Barr’s new book is due out on Tuesday, but advance copies have been available for reviewers for longer, and the early reviews appeared last week. The book goes out of its way to make Barr look good, and make Trump and the people around him appear to be buffoons as they fight to prevent having an election won by obviously fraudulent means being certified. The reviews I’ve read so far give the impression that this is Barr’s efforts to tell the other elites that “I’m really not like those Trump supporters.”
Today, Barr gave a pre-publication interview to Savannah Guthrie on the Today show, and I think nearly everyone hearing it got a surprise.
Guthrie leads Barr through Trump’s sins of commission and omission for about 10 minutes, and then she hits him with the killer question, “Liz Cheney said he’s not fit to serve and should not be ever near the Oval Office again. Do you agree with that?” (The video is queued to the quote.)
BARR: I certainly have made it clear I don’t think he should be our nominee, and I’m going to support somebody else for the nomination.

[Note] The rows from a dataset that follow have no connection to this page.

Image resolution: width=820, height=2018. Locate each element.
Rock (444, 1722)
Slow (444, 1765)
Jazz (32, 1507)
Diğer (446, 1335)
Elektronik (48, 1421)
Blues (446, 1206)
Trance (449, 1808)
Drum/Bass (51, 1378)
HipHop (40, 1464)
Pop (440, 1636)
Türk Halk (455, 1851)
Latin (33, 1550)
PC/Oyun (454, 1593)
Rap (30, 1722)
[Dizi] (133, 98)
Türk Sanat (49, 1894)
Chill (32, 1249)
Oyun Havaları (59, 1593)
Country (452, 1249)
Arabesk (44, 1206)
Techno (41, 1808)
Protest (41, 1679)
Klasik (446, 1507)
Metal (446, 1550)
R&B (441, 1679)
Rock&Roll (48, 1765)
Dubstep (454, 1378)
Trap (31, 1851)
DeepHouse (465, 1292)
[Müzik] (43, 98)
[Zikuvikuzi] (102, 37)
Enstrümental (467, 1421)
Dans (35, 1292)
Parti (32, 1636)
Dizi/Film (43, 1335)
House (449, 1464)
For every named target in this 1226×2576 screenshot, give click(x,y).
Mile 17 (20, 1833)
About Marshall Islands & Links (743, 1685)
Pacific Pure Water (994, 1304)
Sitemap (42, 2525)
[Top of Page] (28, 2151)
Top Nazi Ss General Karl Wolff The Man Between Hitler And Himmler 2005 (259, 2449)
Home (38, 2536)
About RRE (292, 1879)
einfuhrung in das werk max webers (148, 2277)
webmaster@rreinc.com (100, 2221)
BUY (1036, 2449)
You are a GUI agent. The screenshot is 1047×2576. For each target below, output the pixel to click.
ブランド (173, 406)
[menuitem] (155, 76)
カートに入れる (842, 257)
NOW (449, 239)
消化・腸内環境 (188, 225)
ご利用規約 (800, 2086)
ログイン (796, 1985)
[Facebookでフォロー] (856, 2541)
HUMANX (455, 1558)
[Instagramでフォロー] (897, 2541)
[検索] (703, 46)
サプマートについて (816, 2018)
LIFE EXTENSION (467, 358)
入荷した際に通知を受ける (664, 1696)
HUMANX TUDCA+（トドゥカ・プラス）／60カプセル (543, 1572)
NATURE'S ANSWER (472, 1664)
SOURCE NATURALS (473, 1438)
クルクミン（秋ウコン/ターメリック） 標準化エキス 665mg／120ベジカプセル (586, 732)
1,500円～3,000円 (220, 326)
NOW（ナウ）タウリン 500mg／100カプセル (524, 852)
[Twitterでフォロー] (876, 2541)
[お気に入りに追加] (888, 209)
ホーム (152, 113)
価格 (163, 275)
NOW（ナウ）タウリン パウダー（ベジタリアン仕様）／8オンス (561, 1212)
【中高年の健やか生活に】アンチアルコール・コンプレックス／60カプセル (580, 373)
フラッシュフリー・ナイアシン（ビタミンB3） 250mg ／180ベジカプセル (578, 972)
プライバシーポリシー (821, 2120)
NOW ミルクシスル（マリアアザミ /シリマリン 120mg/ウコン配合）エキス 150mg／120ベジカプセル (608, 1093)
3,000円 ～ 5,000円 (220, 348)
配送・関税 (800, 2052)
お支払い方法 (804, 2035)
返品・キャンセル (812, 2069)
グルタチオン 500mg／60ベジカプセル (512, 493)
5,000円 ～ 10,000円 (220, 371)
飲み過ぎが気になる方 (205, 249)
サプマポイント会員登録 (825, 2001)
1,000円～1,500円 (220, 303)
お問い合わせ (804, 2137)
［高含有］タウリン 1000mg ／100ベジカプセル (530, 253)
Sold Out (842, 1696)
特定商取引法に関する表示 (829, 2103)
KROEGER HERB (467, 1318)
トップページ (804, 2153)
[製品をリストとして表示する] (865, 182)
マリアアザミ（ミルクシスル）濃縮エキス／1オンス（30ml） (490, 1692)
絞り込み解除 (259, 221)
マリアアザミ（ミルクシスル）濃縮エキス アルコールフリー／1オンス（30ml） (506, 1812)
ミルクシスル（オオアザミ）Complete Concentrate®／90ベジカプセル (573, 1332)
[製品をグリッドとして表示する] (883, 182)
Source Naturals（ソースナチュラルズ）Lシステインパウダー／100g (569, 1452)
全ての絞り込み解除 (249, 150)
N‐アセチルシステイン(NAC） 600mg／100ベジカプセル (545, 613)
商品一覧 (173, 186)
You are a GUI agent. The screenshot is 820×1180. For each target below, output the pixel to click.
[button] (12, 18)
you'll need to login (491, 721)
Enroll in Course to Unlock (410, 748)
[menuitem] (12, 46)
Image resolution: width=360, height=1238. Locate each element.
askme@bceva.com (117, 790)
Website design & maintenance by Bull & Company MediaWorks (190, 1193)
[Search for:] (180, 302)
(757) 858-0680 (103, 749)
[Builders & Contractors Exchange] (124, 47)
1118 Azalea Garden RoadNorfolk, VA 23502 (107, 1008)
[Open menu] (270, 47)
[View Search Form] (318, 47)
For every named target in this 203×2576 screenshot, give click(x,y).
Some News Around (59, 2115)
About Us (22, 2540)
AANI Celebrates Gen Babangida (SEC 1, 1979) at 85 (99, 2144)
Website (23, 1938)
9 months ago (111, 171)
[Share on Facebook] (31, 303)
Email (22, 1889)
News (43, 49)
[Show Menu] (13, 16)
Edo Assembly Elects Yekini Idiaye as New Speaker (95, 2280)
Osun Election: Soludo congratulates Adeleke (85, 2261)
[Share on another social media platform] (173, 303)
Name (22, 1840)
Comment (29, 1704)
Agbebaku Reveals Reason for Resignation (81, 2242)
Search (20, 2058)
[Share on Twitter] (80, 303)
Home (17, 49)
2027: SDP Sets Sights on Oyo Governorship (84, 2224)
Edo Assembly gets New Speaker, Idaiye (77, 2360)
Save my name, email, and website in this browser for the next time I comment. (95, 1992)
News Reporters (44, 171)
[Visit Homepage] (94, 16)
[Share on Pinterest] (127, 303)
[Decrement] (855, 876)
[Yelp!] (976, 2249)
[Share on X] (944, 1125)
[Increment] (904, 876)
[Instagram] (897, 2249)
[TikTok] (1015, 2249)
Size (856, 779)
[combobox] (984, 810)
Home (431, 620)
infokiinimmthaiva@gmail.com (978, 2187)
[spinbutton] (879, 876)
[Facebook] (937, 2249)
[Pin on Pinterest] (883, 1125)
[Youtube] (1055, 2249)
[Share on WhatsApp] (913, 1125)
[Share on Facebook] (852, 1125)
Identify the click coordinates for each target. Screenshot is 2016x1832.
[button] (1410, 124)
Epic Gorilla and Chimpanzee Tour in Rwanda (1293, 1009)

GUTHRIE: But if he is the nominee and your choice is Trump or whoever is running on the Democratic side, would you vote for him?
BARR: Because I believe that the greatest threat to the country is the progressive agenda being pushed by the Democratic Party, it’s inconceivable to me that I wouldn’t vote for the Republican nominee.
GUTHRIE: Even if he lied about the election and threatened democracy, as you write in your book, he’s better than a Democrat.
BARR: It’s hard to project what the facts are going to turn out to be three years hence, but, as of now, it is hard to conceive I wouldn’t vote for the Republican nominee.
Right now, Donald Trump has to be considered the frontrunner for the Republican nomination in 2024, if polls are to be believed. It is hard for Democrats and the left to wrap their heads around that fact. Their disbelief is easy to understand because they invested four, going on six, years of their lives in trashing the man and pushing a bullsh** story concocted by a Democrat opposition research company and laundered through the Clinton campaign and the FBI to the Democrat-controlled media to try to make it impossible for him to govern.
It is safe to say that a large number of Americans who don’t like Trump feel exactly the same way that Barr does. They will not vote for Trump in the primaries. They dread the thought of a Trump candidacy and the election, and the inevitable four years of a sh**storm to follow, as Democrat heads explode and the bureaucracy throws everything, including the kitchen sink, at President Trump. But given a choice between a Trump presidency and four more years of sexual degeneracy paraded about as normal, stupid energy policy, hyperinflation, Critical Race Theory, transgenderism, defunding the police, mandatory vaccines, and facemasks, and rioting for fun and profit, a clear majority will cast their lot with President Trump.